Here in Austin, Crown Castle has also been working with the city to build the foundation for the fast-approaching 5G revolution, deploying miles of fiber, constructing 17 small cell nodes, and investing millions in Downtown Austin with this work.
5G and Manufacturing
5G’s impact will be seen across nearly every industry, particularly manufacturing. Smart factories are the future of the manufacturing industry, and the low latency and high reliability that 5G brings will support critical applications and advancement.
5G will enable greater agility on the factory floor, improved safety management, real-time data collection and analysis, and increased awareness of manufacturing processes through enhanced communications and feedback. The coming technology will also enable the automation and control of robots and smart logistics systems and make factories more efficient.
Companies are recognizing these benefits and investing in 5G. Here in Texas, Ericsson recently announced a new 5G smart factory in Lewisville. This facility will produce 5G radios and advanced antenna systems and utilize innovative 5G-powered solutions for on-the-floor processes including connected logistics, automated assembly, packing and product handling, and autonomous carts.
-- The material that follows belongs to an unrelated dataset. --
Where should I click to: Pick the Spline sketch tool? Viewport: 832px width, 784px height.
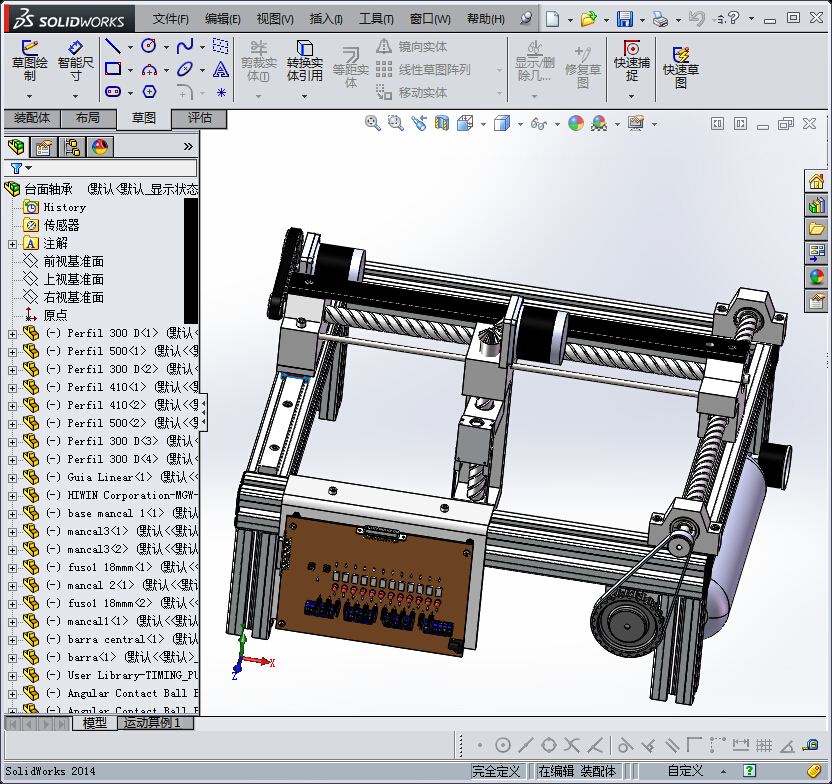[185, 46]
Crown Castle and the City of Austin
Austin has a global reputation as an innovation hub. The city prides itself on being commerce-friendly and promoting economic development.
Communications infrastructure and 5G technology play a leading role in fostering a competitive local business climate, and wireless bandwidth is essential for Austin to realize its potential as both a smart city and future global tech hub. From autonomous vehicles to smart manufacturing, the evolution of new technology and innovation relies on a robust, local communications infrastructure.
Full 5G coverage will take years and will depend, in part, on city leaders collaborating with the private sector to reduce regulatory barriers and streamline an expedited permitting process for small cells and fiber. Crown Castle looks forward to continued collaboration with the City of Austin and key stakeholders to prepare the region for the ever-increasing demand for data and information.
Malcolm Eve is a public affairs manager for the South region at Crown Castle, the largest provider of shared communications infrastructure in the U.S.